The Treasury is considering a proposal to massively expand free childcare to one- and two-year-olds in England in a move that would cost billions at the spring budget.
Department for Education officials have submitted a plan for a free 30-hours-a-week entitlement for working parents of children aged nine months to three years, after being asked to work up options by the Treasury.
Other options include offering a smaller number of free hours for two-year-olds, an offer of 10 free hours for disadvantaged one-year-olds, and adjusting the ratios for childcare providers to allow adults to look after more children.
It comes after Labour signalled it would make a transformational offer to parents at the next election, with the shadow education secretary, Bridget Phillipson, pledging a modern childcare system that works from the end of parental leave until the end of primary school.
The Confederation of British Industry (CBI) has also called for billions to be spent on extra free childcare and reform of the system, while a group of influential Tory backbenchers, led by Siobhan Baillie, is pushing Hunt to cut childcare costs at next month’s budget.

**DIRECTIONS**
List every option for expanding or changing childcare that the childcare article above says has been put forward to the Treasury.

**RAW DATA**
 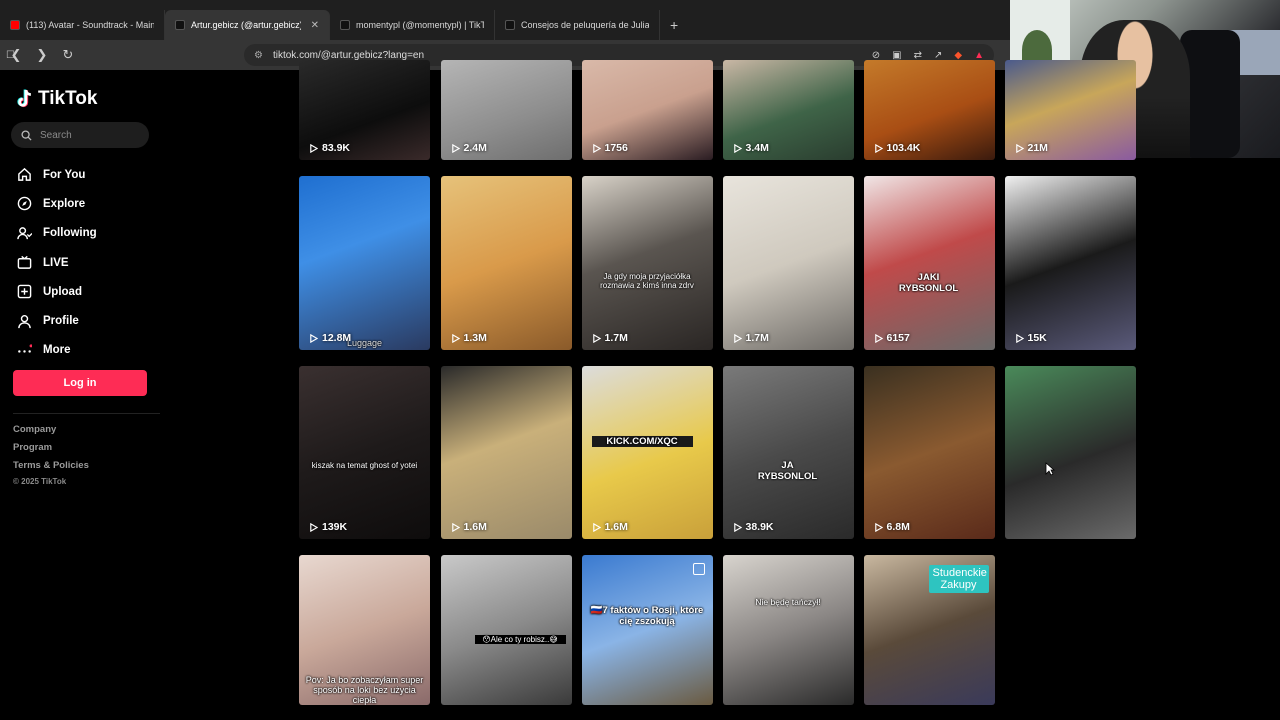 I want to click on video-card: 1.7M, so click(x=788, y=263).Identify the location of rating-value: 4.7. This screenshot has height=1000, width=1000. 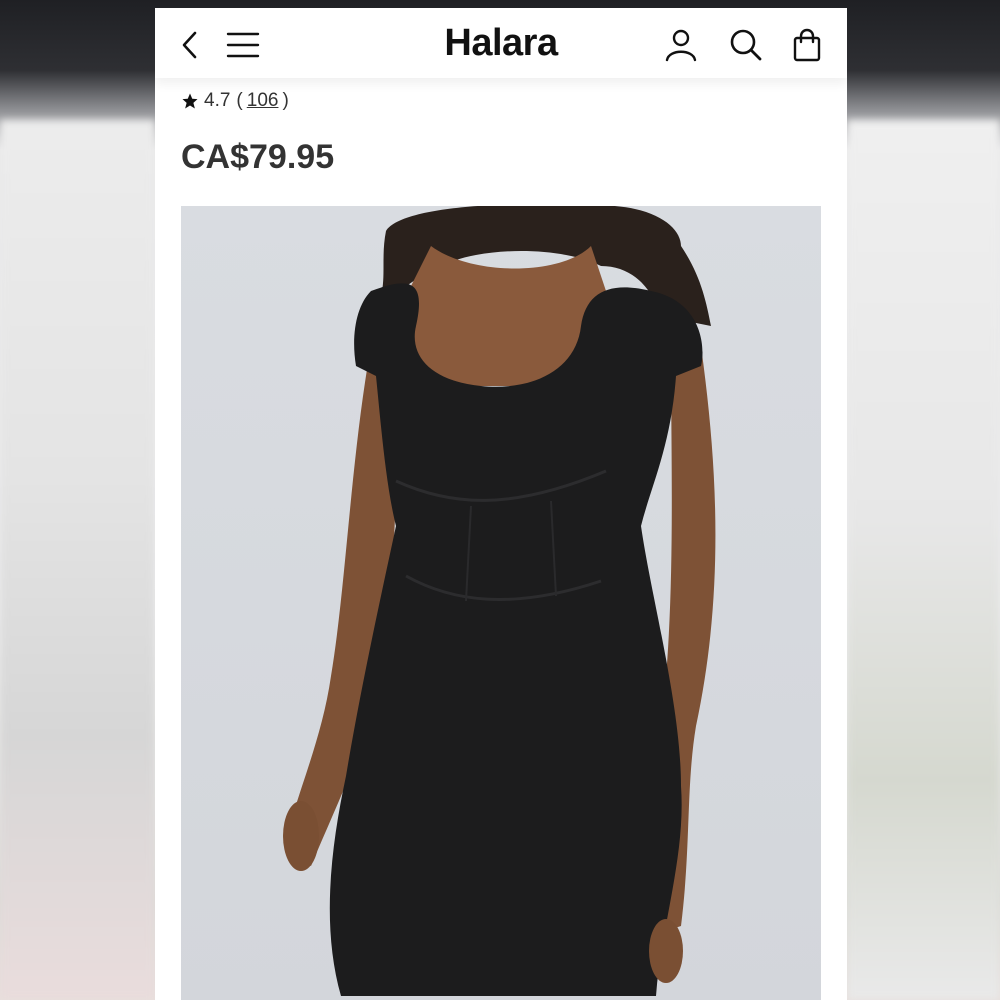
(218, 100).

**EXERCISE OUTPUT**
- A free 30-hours-a-week entitlement for working parents of children aged nine months to three years
- A smaller number of free hours for two-year-olds
- 10 free hours for disadvantaged one-year-olds
- Adjusting the ratios for childcare providers to allow adults to look after more children